O parlamentar destacou que a proposta elimina funções essenciais, atualmente ocupadas por servidores concursados, como merendeiros, motoristas, vigilantes, pedreiros, digitadores, entre outros. Em substituição, a Prefeitura pretende contratar trabalhadores terceirizados, sem estabilidade e com um custo estimado que pode ultrapassar os R\$ 23 milhões por ano.
“Enquanto isso, o processo seletivo da área da saúde ainda continua sem publicidade, sem transparência. Já iremos para a etapa de entrevista e não temos explicações de como está acontecendo, passo a passo, essa seleção”, alertou o vereador.
A medida tem provocado forte reação de setores da sociedade civil e do funcionalismo público, que acusam o Executivo Municipal de promover um verdadeiro desmonte do serviço público. “Não podemos aceitar esse retrocesso.
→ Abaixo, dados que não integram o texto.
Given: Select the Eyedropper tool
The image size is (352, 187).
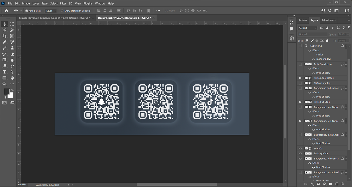Looking at the screenshot, I should [x=5, y=42].
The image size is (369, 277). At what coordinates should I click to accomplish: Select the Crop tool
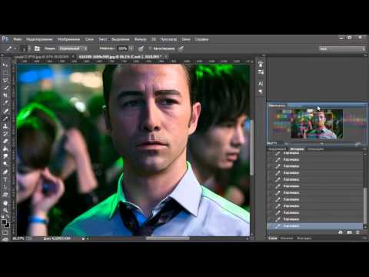click(5, 95)

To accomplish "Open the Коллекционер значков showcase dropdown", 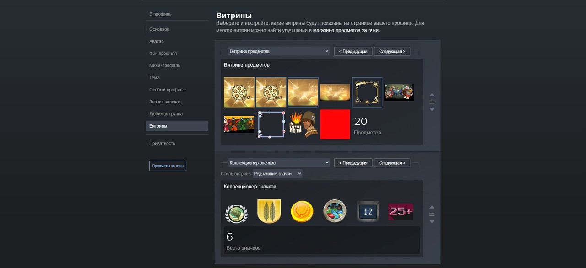I will point(279,163).

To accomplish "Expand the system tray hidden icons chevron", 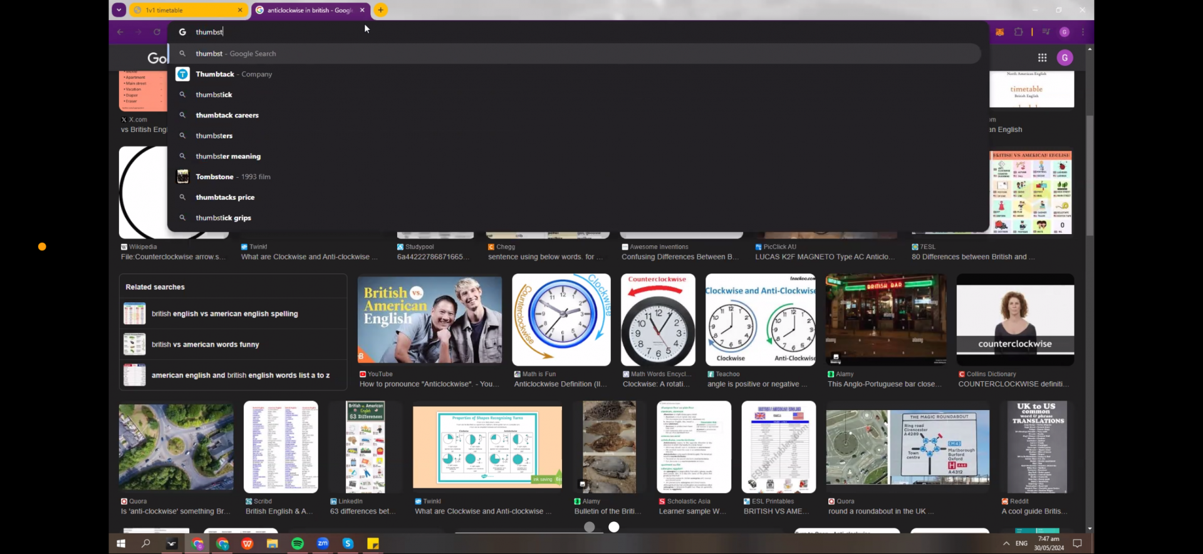I will click(x=1006, y=543).
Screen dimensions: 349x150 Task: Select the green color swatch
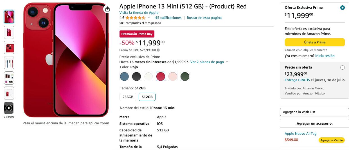point(185,76)
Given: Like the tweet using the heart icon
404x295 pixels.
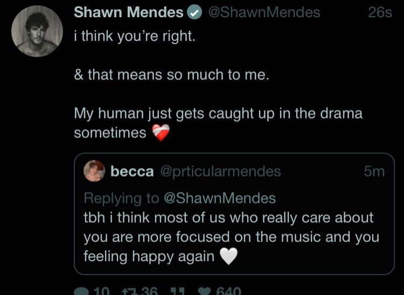Looking at the screenshot, I should (x=205, y=292).
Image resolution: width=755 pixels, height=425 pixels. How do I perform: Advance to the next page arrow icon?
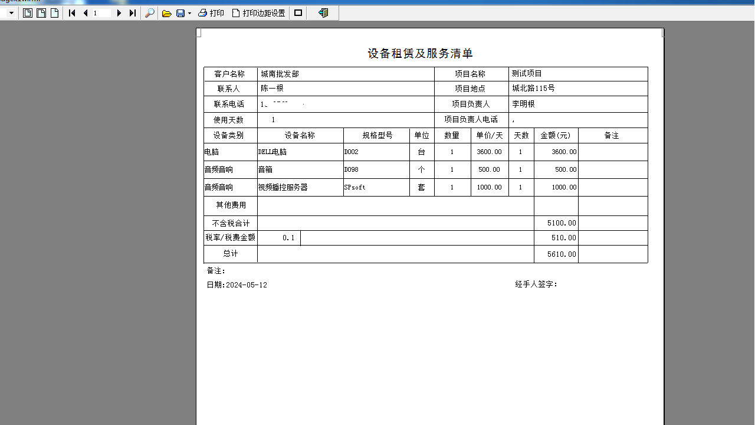pyautogui.click(x=119, y=13)
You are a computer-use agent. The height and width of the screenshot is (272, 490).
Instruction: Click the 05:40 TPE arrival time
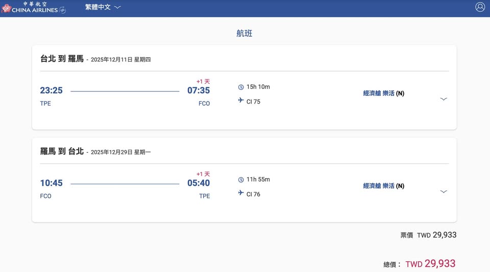199,183
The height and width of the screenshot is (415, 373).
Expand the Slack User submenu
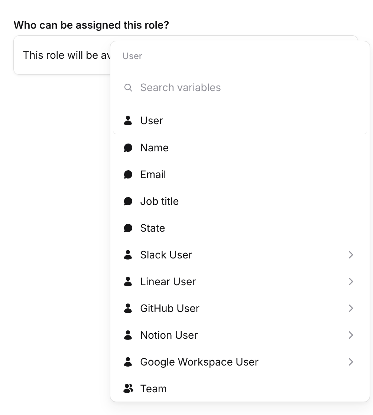click(x=351, y=255)
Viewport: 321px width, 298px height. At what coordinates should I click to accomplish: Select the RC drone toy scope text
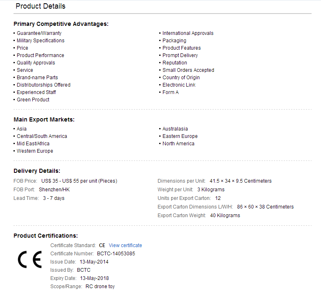pyautogui.click(x=100, y=287)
Defender o concurso público é defender a qualidade do atendimento, a transparência e o direito da população a serviços públicos de verdade”, declarou Meireles.
A segunda votação está prevista para acontecer na sessão ordinária desta quinta-feira (8). Movimentos sociais e sindicatos já articulam mobilizações para tentar reverter a decisão. Para os opositores da proposta, ainda há tempo de barrar a medida e proteger os direitos dos trabalhadores e da população guarabirense.